We read with interest the article by Hamrah and associates, in which the authors aimed to measure and correlate epithelial and keratocyte densities with corneal sensation and subbasal nerve densities in patients with herpes zoster ophthalmicus (HZO). The rationale is sound, as subbasal nerves are often damaged in herpes simplex virus (HSV) keratitis as well as in HZO and in vivo confocal microscopy (IVCM) is a valuable tool that can quantitatively demonstrate nerve damage in these patients. However, we were surprised to observe that although the number of nerves and total length of nerves were identified as main outcome measures and subbasal corneal nerves were included among the measured parameters in the Methods, nerve densities and their correlative analyses were not presented in the Results section. Furthermore, nerve density data of the current study were also not mentioned in the Discussion. Instead, the authors commented on their findings from their previous works, in which bilateral nerve involvement had been found in cases of apparently unilateral clinical involvement of HZO and HSV keratitis. This missing correlation link between epithelial density and subbasal nerves would have been fundamental to elucidating the effects of subbasal nerve damage on epithelial cell health and turnover in these patients.
Another controversial issue is the utilization of superficial epithelial density in IVCM. Determination of superficial epithelial cell densities is problematic in that they cannot be reproducibly visualized with IVCM and their quantification is not as accurate as that of basal epithelial cells. In addition, the superficial epithelium may manifest different imaging characteristics with IVCM following the application of fluorescein dye, as was previously described by our group.
The authors also aimed to analyze keratocyte densities in HZO patients, but it is unclear why they chose to do so.
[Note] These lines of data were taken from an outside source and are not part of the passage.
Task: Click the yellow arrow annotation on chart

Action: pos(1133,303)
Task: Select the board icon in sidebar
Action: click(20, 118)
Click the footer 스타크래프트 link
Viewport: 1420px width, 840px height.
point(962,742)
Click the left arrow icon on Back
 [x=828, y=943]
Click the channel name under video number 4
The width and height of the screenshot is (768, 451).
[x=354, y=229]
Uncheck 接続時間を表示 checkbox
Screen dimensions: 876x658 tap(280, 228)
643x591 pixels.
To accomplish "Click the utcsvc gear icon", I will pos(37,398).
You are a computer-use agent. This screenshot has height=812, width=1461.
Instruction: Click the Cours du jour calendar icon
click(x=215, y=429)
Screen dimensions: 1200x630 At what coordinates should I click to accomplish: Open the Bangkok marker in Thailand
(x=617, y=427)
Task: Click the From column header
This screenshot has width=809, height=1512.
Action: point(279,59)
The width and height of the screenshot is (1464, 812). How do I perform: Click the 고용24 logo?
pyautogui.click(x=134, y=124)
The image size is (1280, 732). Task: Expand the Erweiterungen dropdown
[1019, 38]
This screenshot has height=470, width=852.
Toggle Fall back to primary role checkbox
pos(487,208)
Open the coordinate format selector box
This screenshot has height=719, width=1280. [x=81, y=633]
The authors argue that subbasal nerve loss could have an impact on keratocyte density, but they do not present any scientific evidence from previous clinical or basic science studies to support their claim. Moreover, they do not provide their data on the relationship between subbasal nerves and keratocytes and they do not discuss the ramifications of their finding of unaltered keratocyte densities in HZO. The readers would be interested to know how the findings of unaltered keratocyte densities contribute to the disease pathogenesis. Since the authors analyzed the posterior corneal stroma, it is also puzzling not to see endothelial layer evaluation in this study.
A final question remains as to whether the data presented are sufficient to justify the concluding remarks, “An objective quantitative evaluation of epithelial cells can provide valuable clues to detect subclinical neurotrophic keratopathy before intractable clinical findings occur.” Although it is unclear from the data as to how many subjects with severe vs mild corneal sensation loss were analyzed in this study, the presence of severe sensation loss suggests the inclusion of cases with overt neurotrophic keratitis. Neurotrophic keratitis is associated with persistent and frequently generalized epithelial defects, and thus correlating the biomicroscopic findings with IVCM results in corneas at different stages of neurotrophic keratopathy may assist in understanding the progression of this debilitating disease.